In recent years, RNA-seq is emerging as a powerful technology in estimation of gene and/or transcript expression, and RPKM (Reads Per Kilobase per Million reads) is widely used to represent the relative abundance of mRNAs for a gene. In general, the methods for gene quantification can be largely divided into two categories: transcript-based approach and ‘union exon’-based approach. Transcript-based approach is intrinsically more difficult because different isoforms of the gene typically have a high proportion of genomic overlap. On the other hand, ‘union exon’-based approach method is much simpler and thus widely used in RNA-seq gene quantification. Biologically, a gene is expressed in one or more transcript isoforms. Therefore, transcript-based approach is logistically more meaningful than ‘union exon’-based approach. Despite the fact that gene quantification is a fundamental task in most RNA-seq studies, however, it remains unclear whether ‘union exon’-based approach for RNA-seq gene quantification is a good practice or not.

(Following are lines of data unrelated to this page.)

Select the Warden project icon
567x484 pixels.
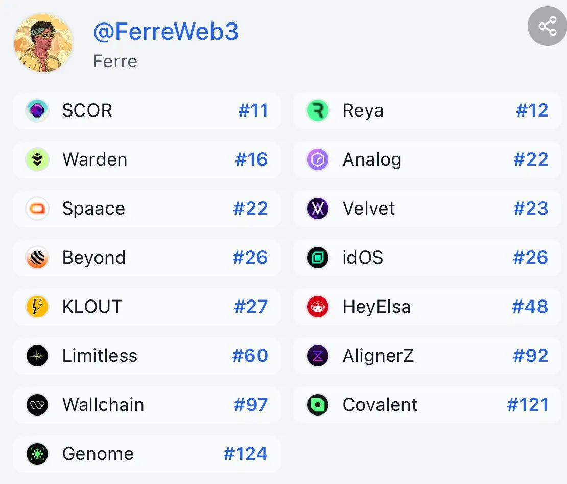(37, 159)
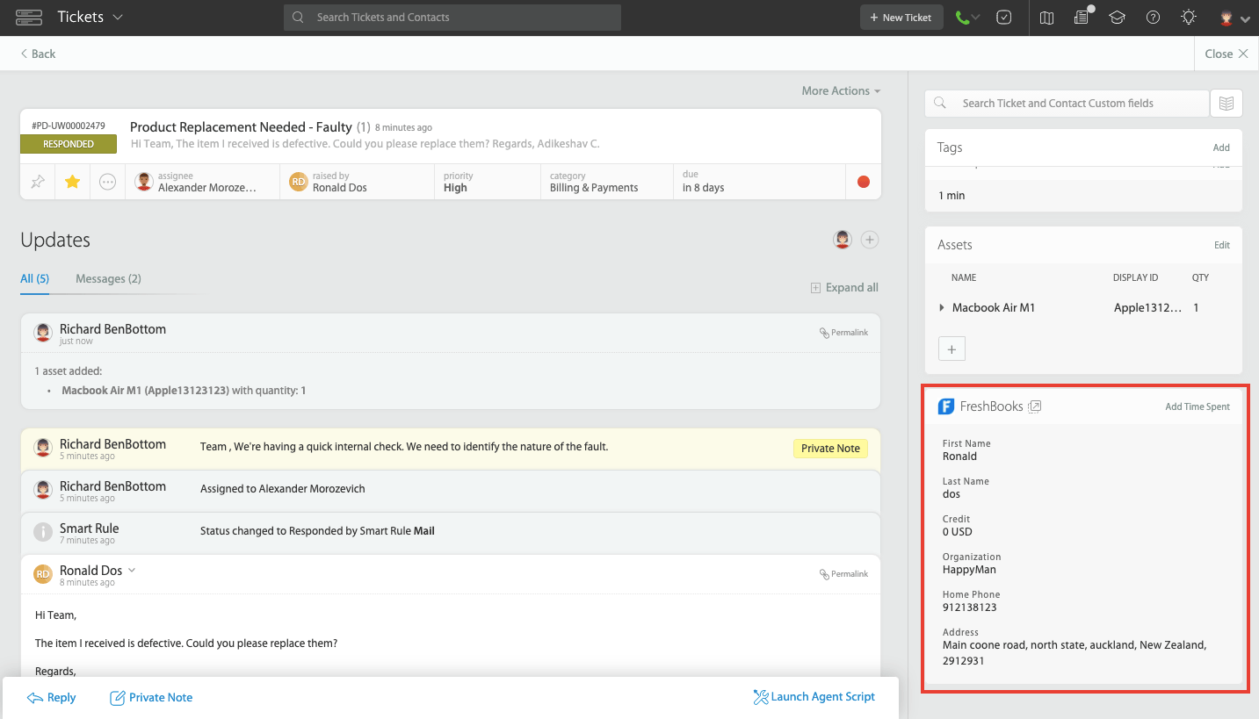Click Launch Agent Script link
The image size is (1259, 719).
coord(814,696)
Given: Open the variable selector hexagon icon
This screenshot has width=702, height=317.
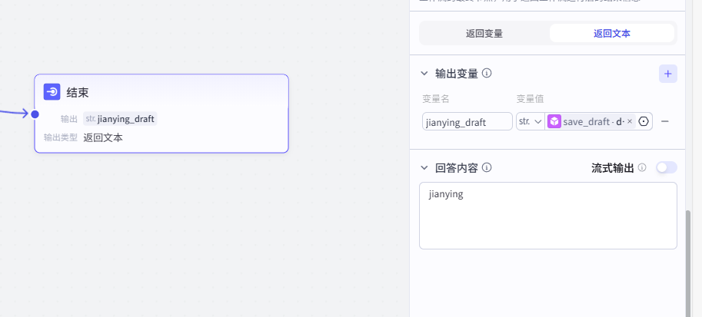Looking at the screenshot, I should tap(644, 121).
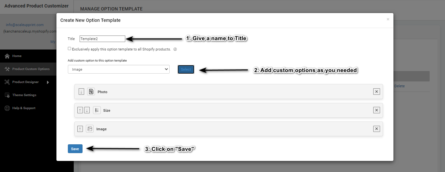Close the Create New Option Template dialog

(x=388, y=20)
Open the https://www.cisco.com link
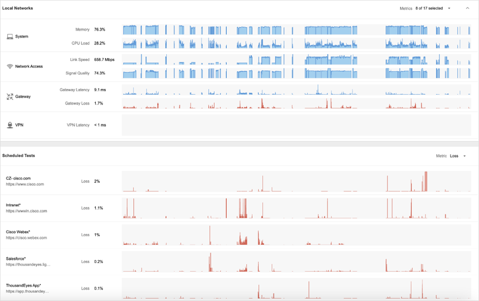 click(x=25, y=184)
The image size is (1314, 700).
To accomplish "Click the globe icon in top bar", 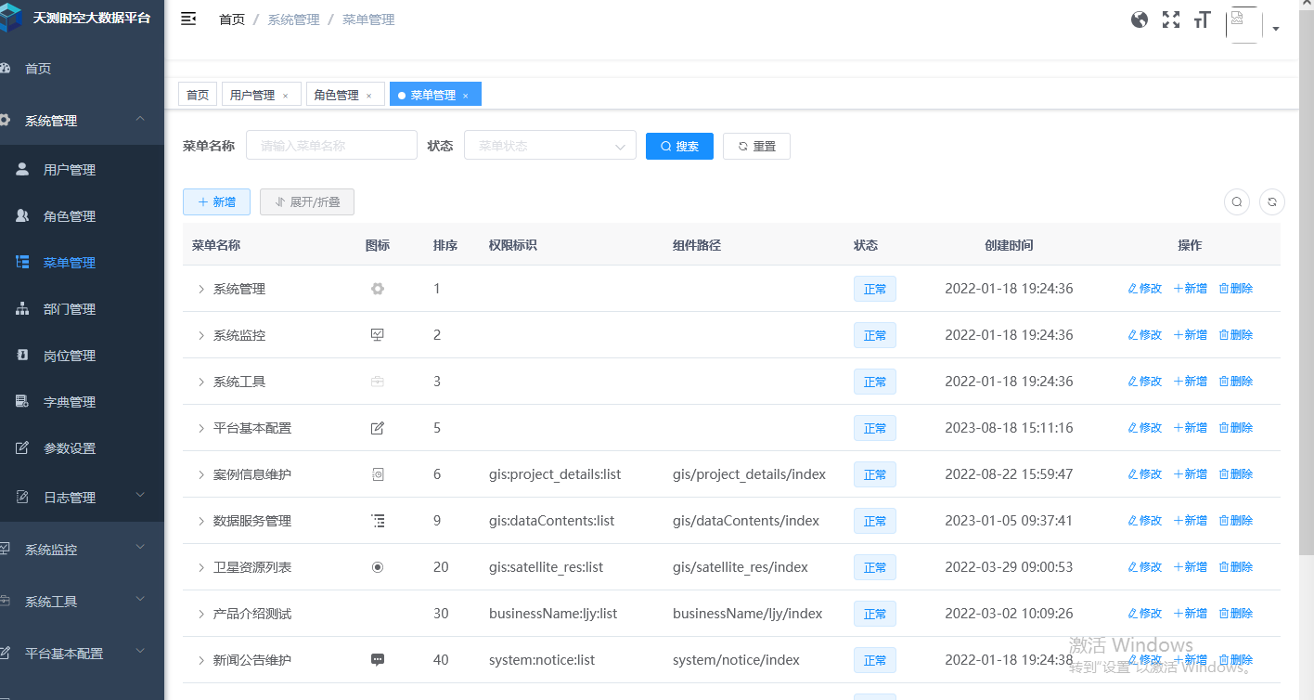I will click(1140, 19).
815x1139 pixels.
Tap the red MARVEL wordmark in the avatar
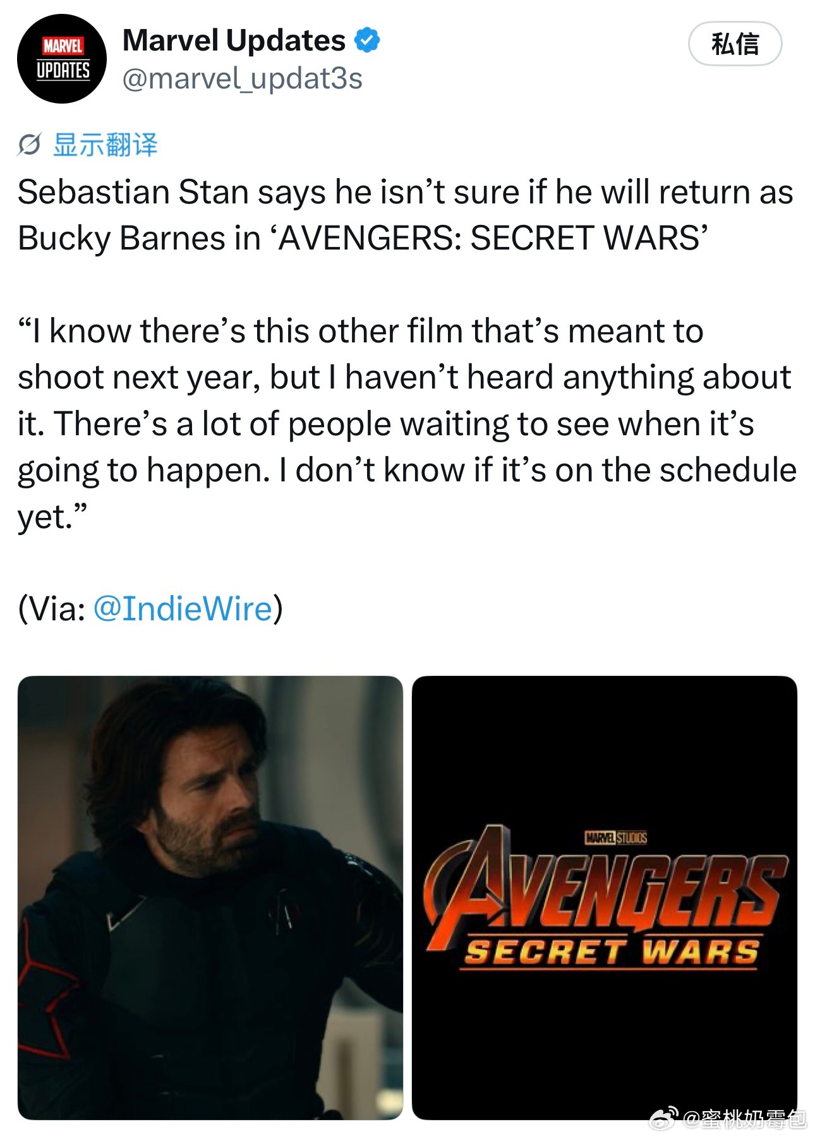tap(63, 46)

Researchers at Pfizer Worldwide Research & Development carried out a side-by-side comparison of ‘union exon’-based approach and transcript-based method in RNA-seq gene quantification. It was found that the gene expression levels are significantly underestimated by ‘union exon’-based approach, and the average of RPKM from ‘union exons’-based method is less than 50% of the mean expression obtained from transcript-based approach. The difference between the two approaches is primarily affected by the number of transcripts in a gene. The researchers performed differential analysis at both gene and transcript levels, respectively, and found more insights, such as isoform switches, are gained from isoform differential analysis. The accuracy of isoform quantification would improve if the read coverage pattern and exon-exon spanning reads are taken into account and incorporated into EM (Expectation Maximization) algorithm. This investigation discourages the use of ‘union exons’-based approach in gene quantification despite its simplicity.

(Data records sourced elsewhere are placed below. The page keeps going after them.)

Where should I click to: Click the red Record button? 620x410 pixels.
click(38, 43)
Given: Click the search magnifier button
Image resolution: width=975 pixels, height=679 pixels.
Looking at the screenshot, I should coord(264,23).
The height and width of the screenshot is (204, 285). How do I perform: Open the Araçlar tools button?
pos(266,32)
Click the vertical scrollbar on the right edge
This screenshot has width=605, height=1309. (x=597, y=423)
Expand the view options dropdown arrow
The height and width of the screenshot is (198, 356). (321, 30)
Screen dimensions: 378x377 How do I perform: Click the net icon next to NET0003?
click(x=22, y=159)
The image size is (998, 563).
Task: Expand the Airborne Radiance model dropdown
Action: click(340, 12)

Analysis workflow and illustration of different methods for gene quantification. A) The overall mapping and counting workflow. B) A hypothetical gene, its two isoforms and read coverage profile. Assuming that the sum of mapped reads from all genes is 1 million, and each small and large exon is 1kb and 2kb long, respectively. C) featureCounts results, denoted as fc_rpkm. After exon flattening, the ‘union exons’ are 2 kb, 1 kb and 2 kb long, respectively. The calculated RPKM is 6.4. D) RSEM results, denoted as rsem_txSum_rpkm. Mapped reads are first distributed to individual isoforms, and the expressions for the two isoforms are 2 RPKM and 6 RPKM, respectively. Accordingly, the entire gene expression is 8 RPKM. Note in Fig 1D, the reads distributed to individual isoforms can be added up first, and then the sum of reads is divided by the length of union exons to give rise to rsem_rpkm.